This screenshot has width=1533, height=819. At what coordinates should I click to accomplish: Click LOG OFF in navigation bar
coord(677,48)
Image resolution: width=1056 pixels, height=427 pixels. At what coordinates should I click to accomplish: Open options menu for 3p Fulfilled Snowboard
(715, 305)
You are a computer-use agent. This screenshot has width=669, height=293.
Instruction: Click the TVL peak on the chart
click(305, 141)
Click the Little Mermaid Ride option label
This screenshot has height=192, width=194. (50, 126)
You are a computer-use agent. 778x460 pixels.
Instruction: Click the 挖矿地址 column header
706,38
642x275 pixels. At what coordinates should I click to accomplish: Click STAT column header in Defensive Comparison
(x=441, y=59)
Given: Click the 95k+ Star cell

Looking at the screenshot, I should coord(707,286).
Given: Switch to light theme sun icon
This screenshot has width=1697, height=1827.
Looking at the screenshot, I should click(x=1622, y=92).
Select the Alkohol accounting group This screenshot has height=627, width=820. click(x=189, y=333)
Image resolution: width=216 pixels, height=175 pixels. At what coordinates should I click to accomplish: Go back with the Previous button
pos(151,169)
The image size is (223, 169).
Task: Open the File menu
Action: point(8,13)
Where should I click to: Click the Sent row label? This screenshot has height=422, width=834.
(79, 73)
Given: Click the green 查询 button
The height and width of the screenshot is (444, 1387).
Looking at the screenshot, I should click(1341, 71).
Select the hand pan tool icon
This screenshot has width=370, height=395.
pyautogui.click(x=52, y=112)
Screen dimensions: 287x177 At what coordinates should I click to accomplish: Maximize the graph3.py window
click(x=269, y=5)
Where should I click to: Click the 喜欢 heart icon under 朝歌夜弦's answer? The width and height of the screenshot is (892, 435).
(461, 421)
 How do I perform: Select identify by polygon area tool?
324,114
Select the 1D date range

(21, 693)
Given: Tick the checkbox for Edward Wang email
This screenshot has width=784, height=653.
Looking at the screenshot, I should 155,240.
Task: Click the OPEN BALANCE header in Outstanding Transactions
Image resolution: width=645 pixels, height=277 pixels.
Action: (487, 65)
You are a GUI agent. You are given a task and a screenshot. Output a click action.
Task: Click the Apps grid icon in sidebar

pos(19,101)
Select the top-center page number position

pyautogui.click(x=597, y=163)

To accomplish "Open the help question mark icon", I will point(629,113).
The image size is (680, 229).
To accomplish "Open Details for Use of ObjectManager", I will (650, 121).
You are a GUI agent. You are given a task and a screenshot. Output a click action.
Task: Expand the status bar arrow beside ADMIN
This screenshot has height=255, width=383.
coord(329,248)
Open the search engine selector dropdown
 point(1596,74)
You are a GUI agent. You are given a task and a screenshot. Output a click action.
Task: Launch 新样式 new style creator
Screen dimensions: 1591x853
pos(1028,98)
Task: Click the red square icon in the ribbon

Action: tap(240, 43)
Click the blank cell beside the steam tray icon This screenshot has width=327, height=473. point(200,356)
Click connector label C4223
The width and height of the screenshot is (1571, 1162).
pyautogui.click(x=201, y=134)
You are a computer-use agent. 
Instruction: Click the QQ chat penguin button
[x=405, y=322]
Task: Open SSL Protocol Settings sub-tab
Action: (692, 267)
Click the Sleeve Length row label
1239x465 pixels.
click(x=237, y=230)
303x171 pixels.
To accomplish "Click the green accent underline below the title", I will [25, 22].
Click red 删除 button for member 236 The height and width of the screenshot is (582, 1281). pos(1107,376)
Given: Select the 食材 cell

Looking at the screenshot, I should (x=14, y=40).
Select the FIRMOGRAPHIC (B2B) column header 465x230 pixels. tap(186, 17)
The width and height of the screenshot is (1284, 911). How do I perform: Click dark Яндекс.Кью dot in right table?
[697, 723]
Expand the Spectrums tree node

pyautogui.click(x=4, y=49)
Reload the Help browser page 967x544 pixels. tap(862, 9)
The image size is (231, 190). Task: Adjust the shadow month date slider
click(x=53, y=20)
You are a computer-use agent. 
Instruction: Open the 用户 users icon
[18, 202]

——————————

WHAT YOU HAVE TO DO
Gather every line in the data above that contains the string "column", and copy each one. Case counts.

OUTPUT OF THE EXERCISE
Instruction: Click the 挖矿地址 column header
642x275 pixels. At what coordinates should I click to accomplish: Click STAT column header in Defensive Comparison
Select the FIRMOGRAPHIC (B2B) column header 465x230 pixels. tap(186, 17)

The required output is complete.